### Information supplied
━━━━━━

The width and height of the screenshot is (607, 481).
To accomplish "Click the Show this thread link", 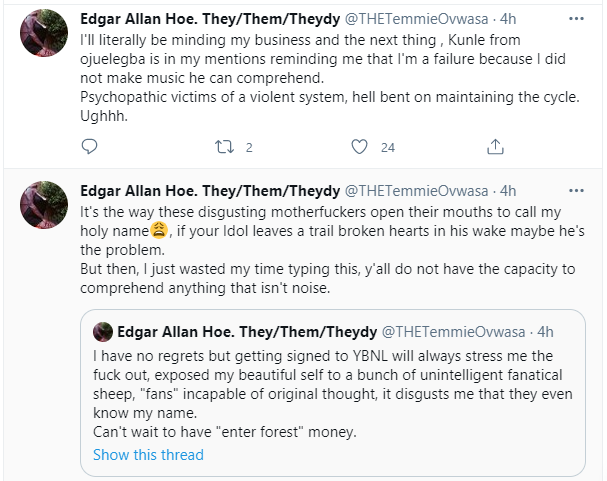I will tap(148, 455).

━━━━━━

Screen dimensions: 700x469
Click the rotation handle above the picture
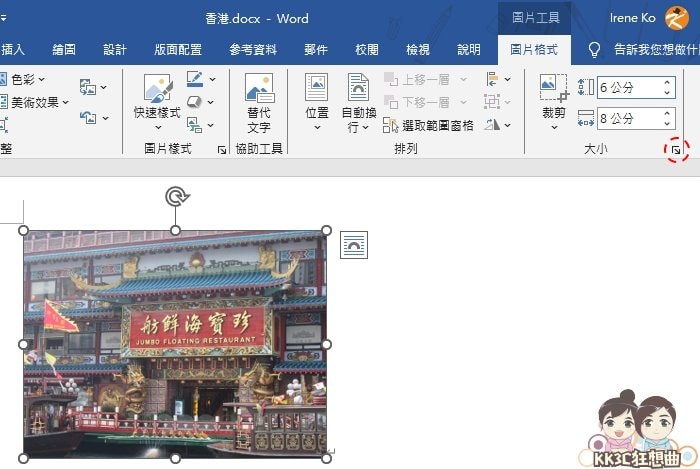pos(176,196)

━━━━━━

### Description of the task
Rewrite the stretch from the line containing "Screen dimensions: 700x469" through the line containing "pos(176,196)", with "rotation handle" replaced by "resize handle" and nothing else changed. Leave out the pictures.

### Complete output
Screen dimensions: 700x469
Click the resize handle above the picture
pos(176,196)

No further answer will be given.